WHAT TO DO: Please reproduce the listing below exactly, leaving out every picture.
**** RECORDS SUPPLIED ****
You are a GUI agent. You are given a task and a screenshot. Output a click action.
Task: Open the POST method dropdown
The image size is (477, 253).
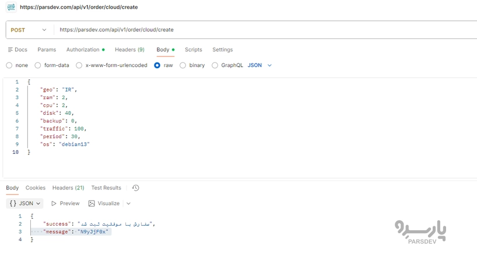point(29,30)
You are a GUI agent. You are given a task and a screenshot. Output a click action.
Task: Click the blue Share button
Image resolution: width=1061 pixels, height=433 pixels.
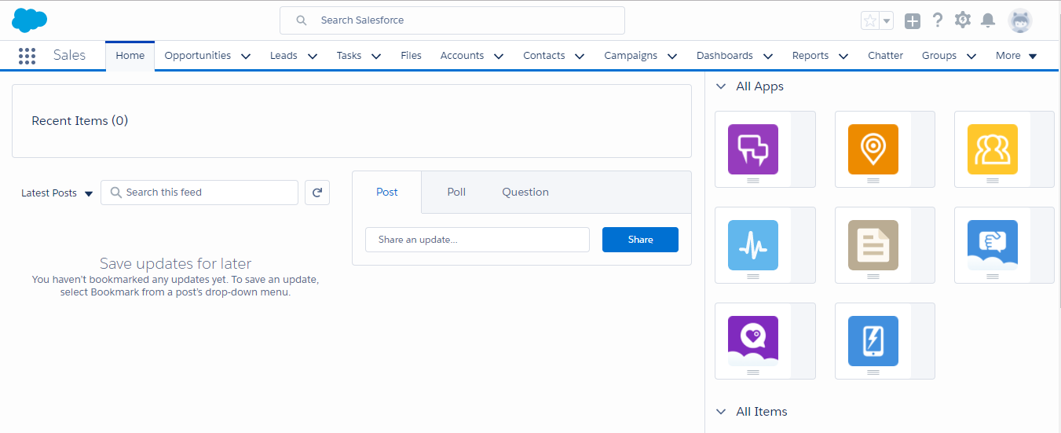pyautogui.click(x=640, y=240)
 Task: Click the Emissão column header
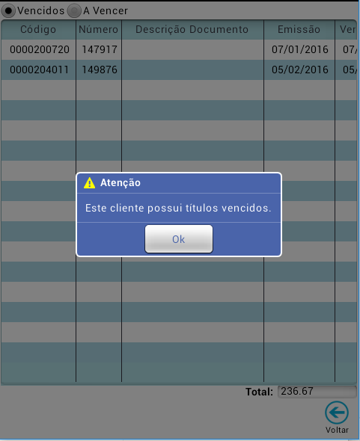(299, 30)
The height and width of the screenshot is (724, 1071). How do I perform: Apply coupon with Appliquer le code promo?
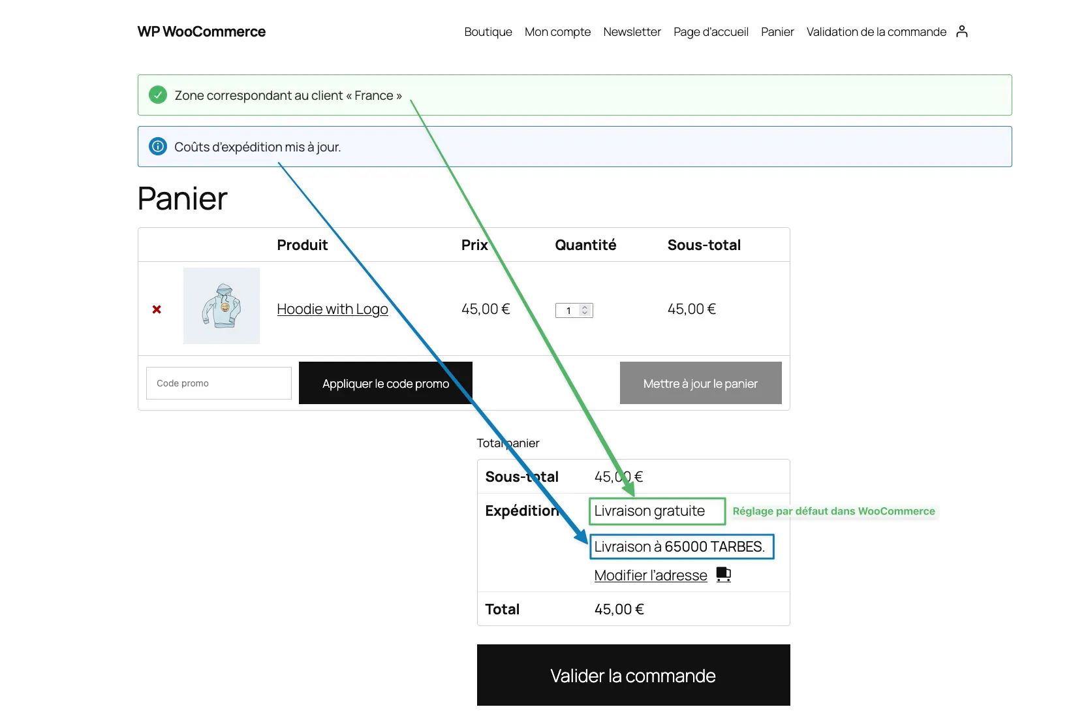[386, 383]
****
ANSWER TO THE PROBLEM:
You are a GUI agent. You are given a task and a screenshot. Output a click action.
Task: Open the POST method dropdown
The image size is (477, 253).
point(29,30)
You are a GUI agent. You are given a task and a screenshot. Output a click action.
Task: Click the blue Share button
Image resolution: width=1061 pixels, height=433 pixels.
pyautogui.click(x=640, y=240)
 Task: Click the Emissão column header
(299, 30)
The height and width of the screenshot is (724, 1071). How do I perform: Apply coupon with Appliquer le code promo?
[386, 383]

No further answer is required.